The rise of an Islamist leader in Egypt was for years one of the worst strategic nightmares of the Israeli leadership.
Since the signing of the Camp David accords in 1978, the peace agreement with the largest Arab nation and its most powerful neighbour had become a cornerstone of Israel’s national security.
Egypt’s Muslim Brotherhood had long been implacably opposed to peace with Israel and many in Jerusalem feared that the election of the Brotherhood’s Mohamed Morsi as president in June 2012 would lead to the abrogation of the treaty.
It would be a disaster on an even bigger scale to the loss of Israel’s strategic ally Iran following the Islamic Revolution of 1979.

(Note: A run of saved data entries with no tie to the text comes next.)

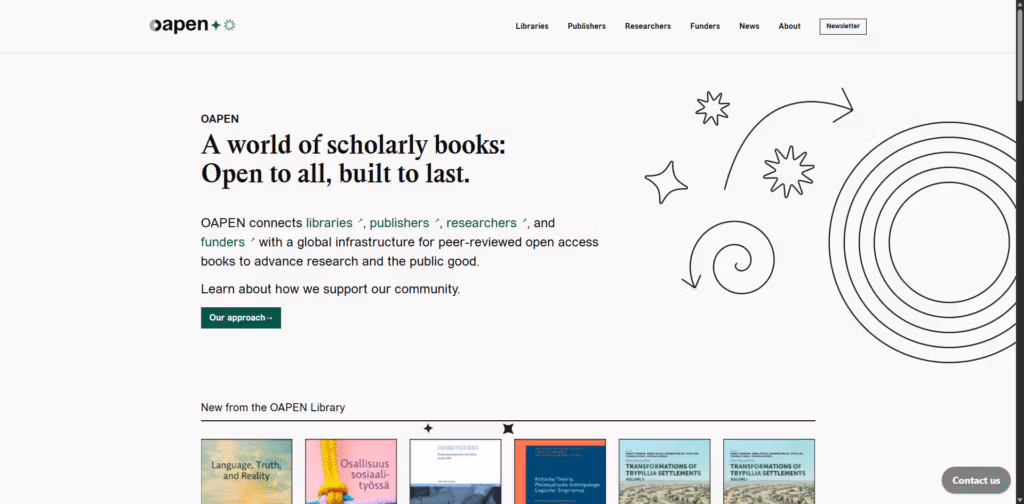Click the external-link arrow after the inline word publishers
This screenshot has width=1024, height=504.
point(437,221)
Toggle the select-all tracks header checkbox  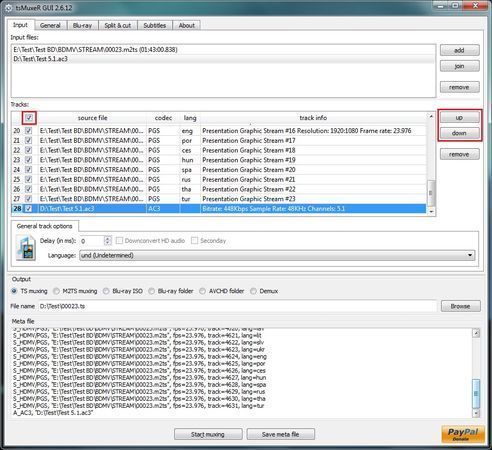point(29,117)
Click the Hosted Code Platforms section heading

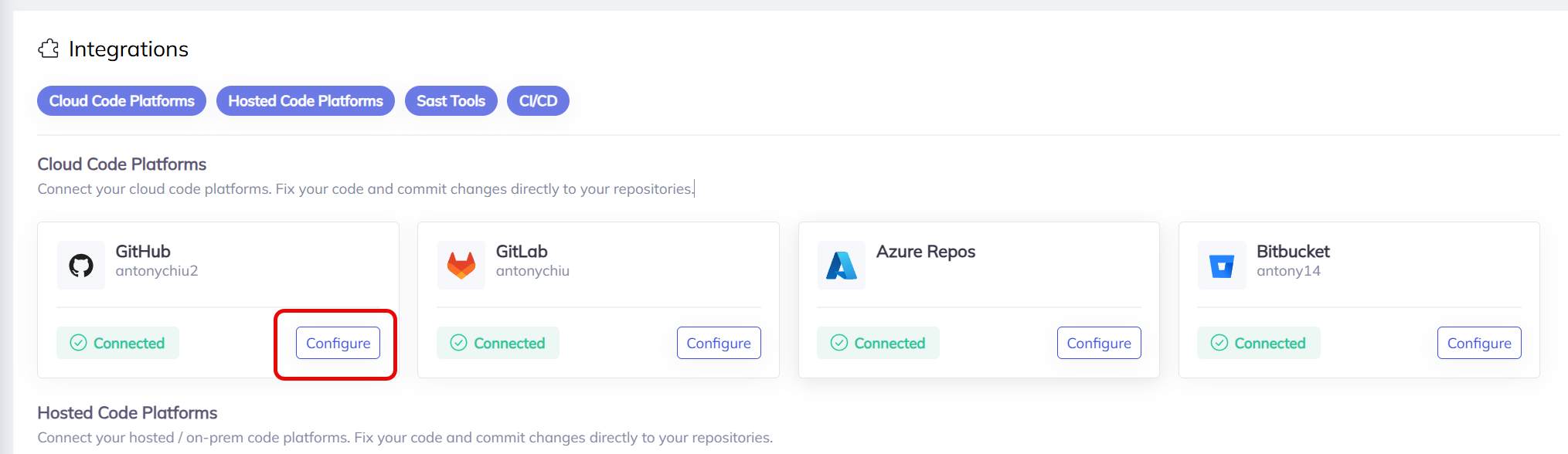pos(128,413)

What followed in the next 12 months of Mr Morsi’s short presidency was a surprising reminder that politicians can, sometimes, be much more pragmatic than anyone expected once they are in office.
The Islamist president did not mention Israel’s name even once in public during his short term — it was almost as if it did not exist.
He did send a letter thanking then-President Shimon Peres for congratulating him on his election but, when word of it got out to the press, denied ever writing it. On all other levels, the “cold peace” continued to function as before.
Not only did Mr Morsi do nothing to cancel the Camp David accords, he did not even remonstrate with Israel when Operation Pillar of Defence in Gaza took place and Hamas, the Muslim Brotherhood’s protégés, were under attack. Instead, he used his contacts with them to broker a speedy ceasefire within a week.
In another positive development from Israel’s perspective, the Morsi government placed itself in the anti-Iran camp, largely due to Iran’s support for the Syrian regime which was at the time decimating Syria’s Muslim Brotherhood. He also gave the Egyptian army full rein to fight the Al Qaeda elements who were wreaking havoc in Sinai just across from Israel’s border.
One important result of the 12 months of the Morsi presidency from Israel’s perspective was that the relationship was handed during this period nearly exclusively to the Egyptian military.
When, in July 2013, Mr Morsi was ousted by the army’s commander Abdel Fatah el-Sisi in a military coup, the relationship with the ultimate power in Egypt was already there.